Eventually the prosthetics will take over and we can replace the head. But thats not where we are starting.
To this and the above I have my own usual refrain:
There will come a point at which SMTP (or IMAP, or the email object
or...) do need to be replaced. An appropriate procedure for deciding
when that point has been reached needs to be:
1. Get community (rough) consensus about the non-technical
characteristics for the functional change; that is, agreement about what
the community wants to do with/for email that it cannot currently do.

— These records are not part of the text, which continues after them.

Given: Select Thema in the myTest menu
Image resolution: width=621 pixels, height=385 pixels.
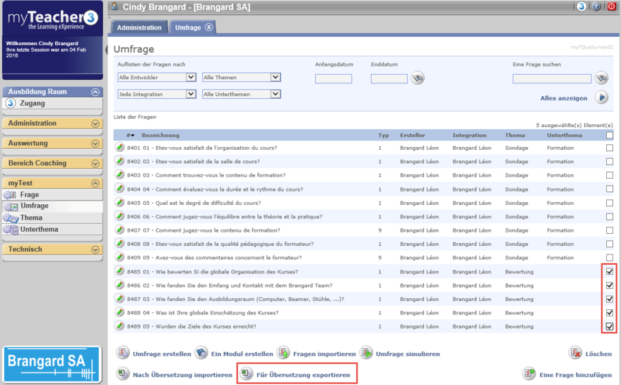Looking at the screenshot, I should [31, 218].
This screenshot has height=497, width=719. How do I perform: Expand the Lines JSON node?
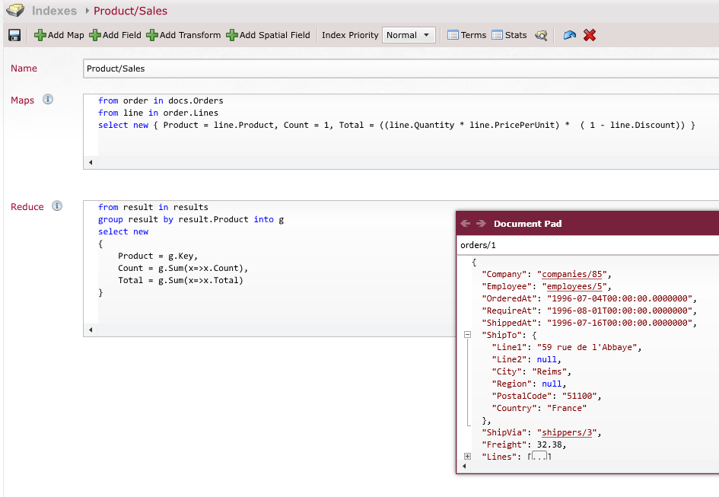click(467, 457)
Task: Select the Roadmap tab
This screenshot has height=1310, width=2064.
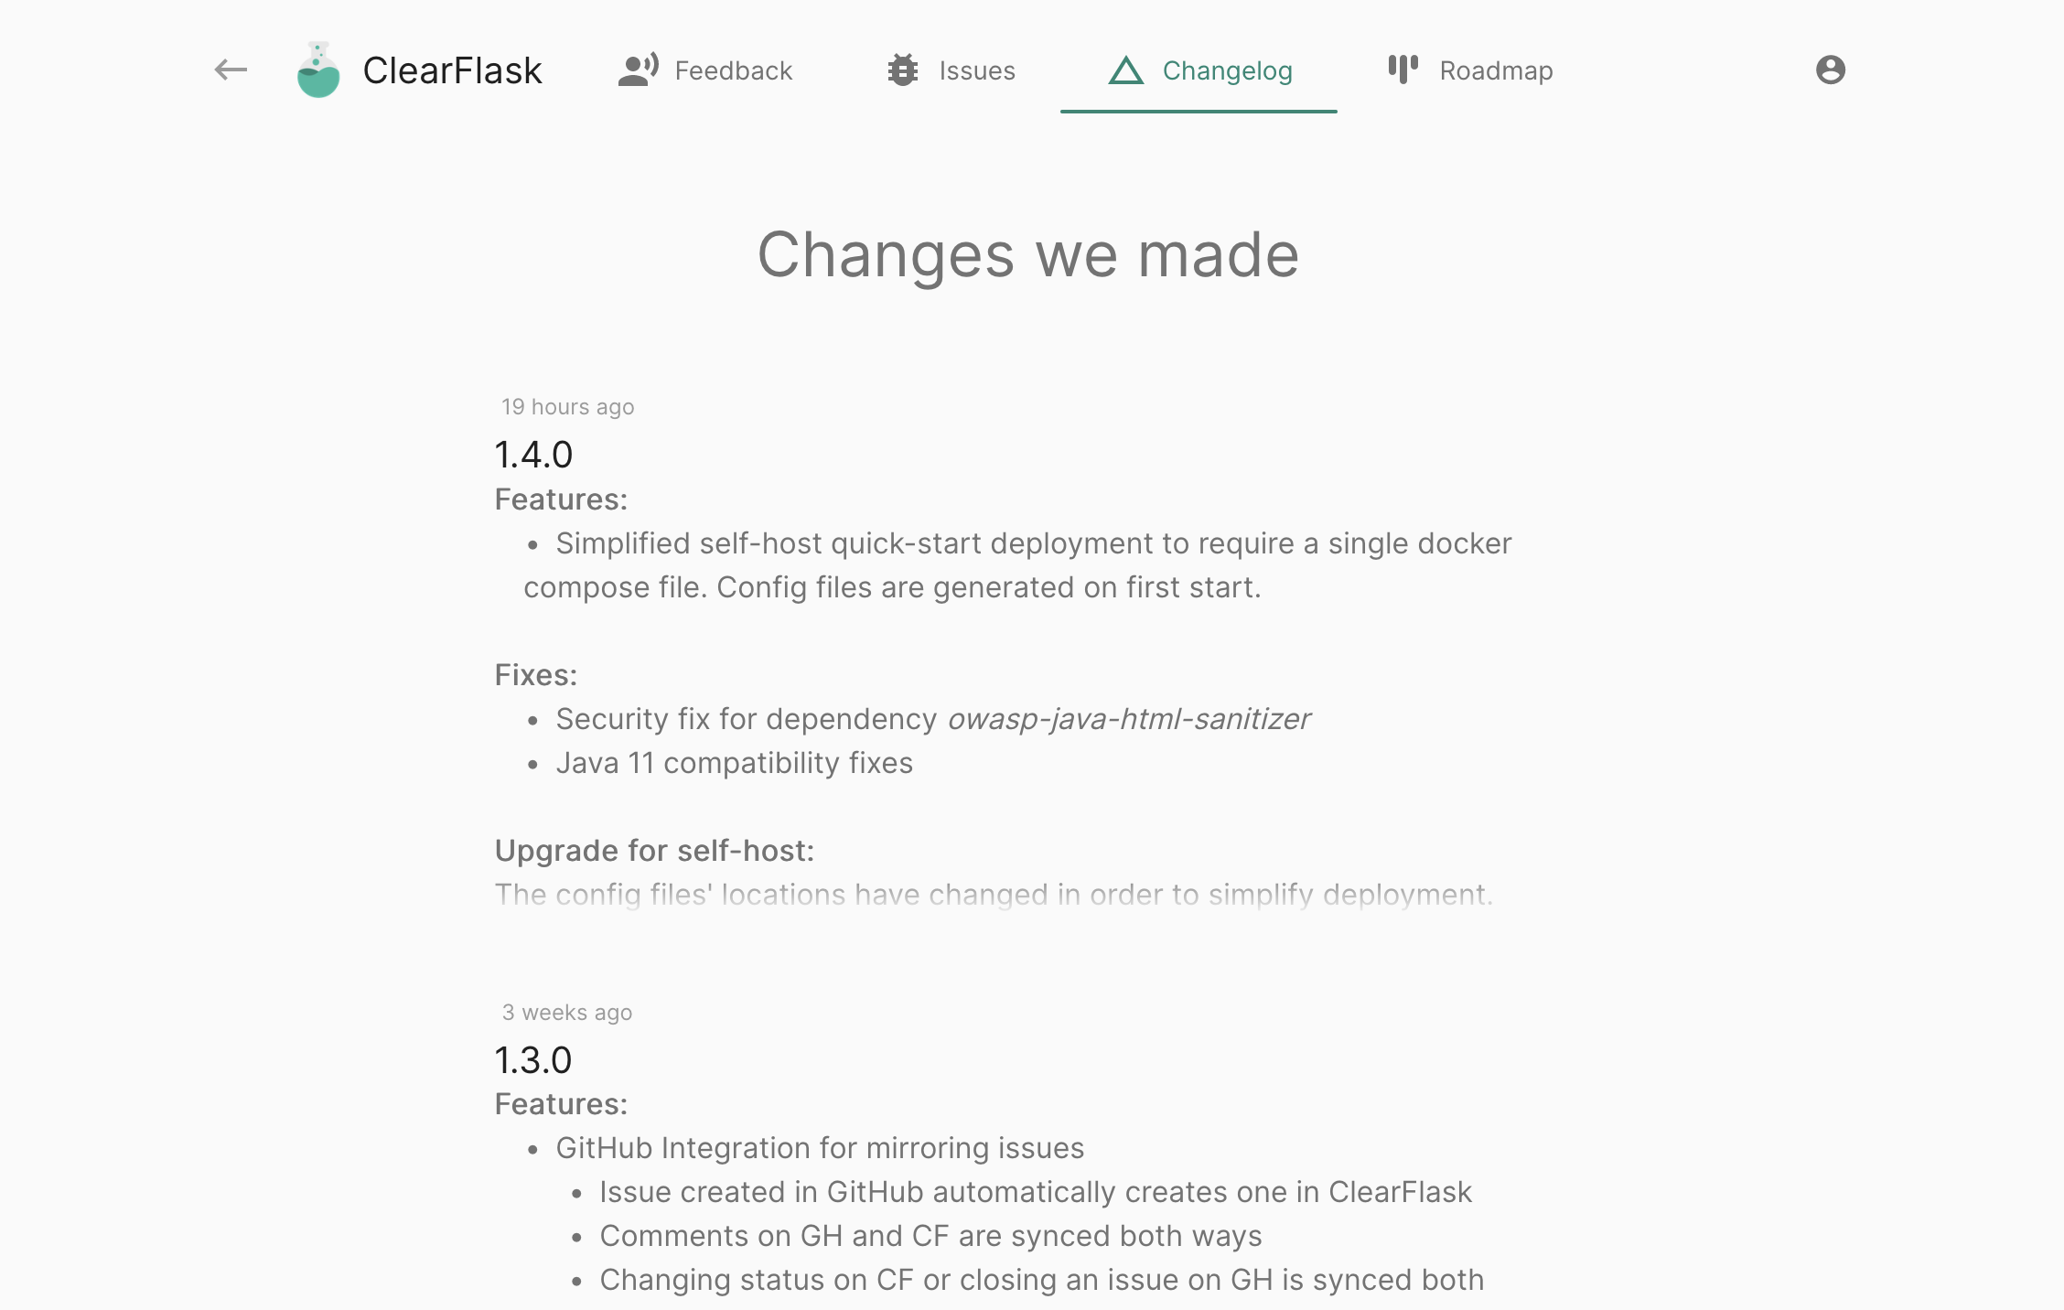Action: point(1495,70)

2. The email technical community has been successfully making
enhancements to the same continuously running end-to-end service for
30-40 years (depending upon how one counts); so give it a chance to find
a way to incrementally improve the existing service to support whatever
is needed.
3. When the technical community fails, it will be time to develop
the relevant protocol/format/whatever.
On the average, those calling for replacing SMTP (or whatever) have been
stopped at the first step.
Someday, they won't be.
But until then, meta-declarations about needing to replace Internet Mail
(or any other existing Internet service) don't have much practical purpose.
In the AI community they like to talk about problems being AI-complete, that is if you can solve that problem you can solve all AI problems.
Pointing out that an approach is less likely to succeed than replacing some of the email infrastructure seems a useful approach to me.
We do in fact have emergent quasi-mail systems including Dropbox like things and blogs with subscriptions to comments that don't really fit well in the email infrastructure either. My proposal was not to replace the email core, it was to design a purpose built protocol for things email has always done rather badly.